• **TASK BRIEF**: An exact copy of the listing below is required.

• **SUPPLIED MATERIAL**:
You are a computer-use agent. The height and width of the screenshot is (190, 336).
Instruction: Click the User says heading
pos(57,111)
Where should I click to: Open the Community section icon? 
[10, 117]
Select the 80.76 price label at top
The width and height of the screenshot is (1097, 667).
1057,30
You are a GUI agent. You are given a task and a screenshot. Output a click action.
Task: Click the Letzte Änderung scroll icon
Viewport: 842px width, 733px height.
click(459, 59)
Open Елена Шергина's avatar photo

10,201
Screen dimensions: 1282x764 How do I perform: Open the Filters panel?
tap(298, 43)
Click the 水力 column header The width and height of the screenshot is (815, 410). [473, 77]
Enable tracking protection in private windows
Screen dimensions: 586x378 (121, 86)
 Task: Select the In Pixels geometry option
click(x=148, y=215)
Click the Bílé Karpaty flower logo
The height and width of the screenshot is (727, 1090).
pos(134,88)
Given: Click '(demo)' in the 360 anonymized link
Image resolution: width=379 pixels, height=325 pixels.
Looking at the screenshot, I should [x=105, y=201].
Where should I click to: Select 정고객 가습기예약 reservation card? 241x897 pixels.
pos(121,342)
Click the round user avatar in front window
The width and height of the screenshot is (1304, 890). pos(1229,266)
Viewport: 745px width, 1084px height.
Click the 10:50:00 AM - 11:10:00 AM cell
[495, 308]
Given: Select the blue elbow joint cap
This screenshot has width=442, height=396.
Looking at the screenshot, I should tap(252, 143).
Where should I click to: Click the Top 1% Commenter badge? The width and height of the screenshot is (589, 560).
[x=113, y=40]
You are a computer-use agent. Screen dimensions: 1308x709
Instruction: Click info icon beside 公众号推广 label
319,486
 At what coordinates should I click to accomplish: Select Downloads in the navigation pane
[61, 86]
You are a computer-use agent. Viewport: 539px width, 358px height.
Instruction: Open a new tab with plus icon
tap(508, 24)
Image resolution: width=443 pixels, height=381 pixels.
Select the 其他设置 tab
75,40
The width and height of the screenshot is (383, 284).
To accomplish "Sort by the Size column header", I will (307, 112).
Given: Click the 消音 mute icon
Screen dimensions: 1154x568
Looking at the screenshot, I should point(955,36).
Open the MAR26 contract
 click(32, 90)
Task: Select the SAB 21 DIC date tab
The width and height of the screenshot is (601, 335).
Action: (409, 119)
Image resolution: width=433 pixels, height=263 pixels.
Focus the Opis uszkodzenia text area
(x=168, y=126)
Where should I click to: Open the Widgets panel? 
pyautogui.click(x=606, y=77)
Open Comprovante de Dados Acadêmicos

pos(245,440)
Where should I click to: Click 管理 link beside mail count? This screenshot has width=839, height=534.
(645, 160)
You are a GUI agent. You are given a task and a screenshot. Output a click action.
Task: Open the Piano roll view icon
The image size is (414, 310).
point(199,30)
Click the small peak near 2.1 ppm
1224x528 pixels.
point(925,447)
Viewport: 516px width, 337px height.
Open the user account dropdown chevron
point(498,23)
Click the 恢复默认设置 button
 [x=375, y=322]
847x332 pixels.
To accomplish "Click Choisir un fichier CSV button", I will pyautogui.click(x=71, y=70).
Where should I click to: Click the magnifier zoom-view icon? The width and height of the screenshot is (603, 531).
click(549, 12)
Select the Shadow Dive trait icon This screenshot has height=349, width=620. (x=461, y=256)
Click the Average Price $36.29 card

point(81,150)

• **FINAL ANSWER**:
You are a computer-use agent. The height and width of the screenshot is (190, 336).
Instruction: Click the User says heading
pos(57,111)
Where should I click to: Open the Community section icon? 
[10, 117]
Select the 80.76 price label at top
The width and height of the screenshot is (1097, 667).
1057,30
You are a GUI agent. You are given a task and a screenshot. Output a click action.
Task: Click the Letzte Änderung scroll icon
Viewport: 842px width, 733px height.
click(459, 59)
Open Елена Шергина's avatar photo

10,201
Screen dimensions: 1282x764 How do I perform: Open the Filters panel?
tap(298, 43)
Click the 水力 column header The width and height of the screenshot is (815, 410). [473, 77]
Enable tracking protection in private windows
Screen dimensions: 586x378 (121, 86)
 Task: Select the In Pixels geometry option
click(x=148, y=215)
Click the Bílé Karpaty flower logo
The height and width of the screenshot is (727, 1090).
pos(134,88)
Given: Click '(demo)' in the 360 anonymized link
Image resolution: width=379 pixels, height=325 pixels.
Looking at the screenshot, I should [x=105, y=201].
Where should I click to: Select 정고객 가습기예약 reservation card? 241x897 pixels.
pos(121,342)
Click the round user avatar in front window
The width and height of the screenshot is (1304, 890). pos(1229,266)
Viewport: 745px width, 1084px height.
Click the 10:50:00 AM - 11:10:00 AM cell
[495, 308]
Given: Select the blue elbow joint cap
This screenshot has width=442, height=396.
Looking at the screenshot, I should tap(252, 143).
Where should I click to: Click the Top 1% Commenter badge? The width and height of the screenshot is (589, 560).
[x=113, y=40]
You are a computer-use agent. Screen dimensions: 1308x709
Instruction: Click info icon beside 公众号推广 label
319,486
 At what coordinates should I click to accomplish: Select Downloads in the navigation pane
[61, 86]
You are a computer-use agent. Viewport: 539px width, 358px height.
Instruction: Open a new tab with plus icon
tap(508, 24)
Image resolution: width=443 pixels, height=381 pixels.
Select the 其他设置 tab
75,40
The width and height of the screenshot is (383, 284).
To accomplish "Sort by the Size column header", I will (307, 112).
Given: Click the 消音 mute icon
Screen dimensions: 1154x568
Looking at the screenshot, I should point(955,36).
Open the MAR26 contract
 click(32, 90)
Task: Select the SAB 21 DIC date tab
The width and height of the screenshot is (601, 335).
Action: (409, 119)
Image resolution: width=433 pixels, height=263 pixels.
Focus the Opis uszkodzenia text area
(x=168, y=126)
Where should I click to: Open the Widgets panel? 
pyautogui.click(x=606, y=77)
Open Comprovante de Dados Acadêmicos

pos(245,440)
Where should I click to: Click 管理 link beside mail count? This screenshot has width=839, height=534.
(645, 160)
You are a GUI agent. You are given a task and a screenshot. Output a click action.
Task: Open the Piano roll view icon
The image size is (414, 310).
point(199,30)
Click the small peak near 2.1 ppm
1224x528 pixels.
point(925,447)
Viewport: 516px width, 337px height.
Open the user account dropdown chevron
point(498,23)
Click the 恢复默认设置 button
 [x=375, y=322]
847x332 pixels.
To accomplish "Click Choisir un fichier CSV button", I will pyautogui.click(x=71, y=70).
Where should I click to: Click the magnifier zoom-view icon? The width and height of the screenshot is (603, 531).
click(549, 12)
Select the Shadow Dive trait icon This screenshot has height=349, width=620. (x=461, y=256)
Click the Average Price $36.29 card

point(81,150)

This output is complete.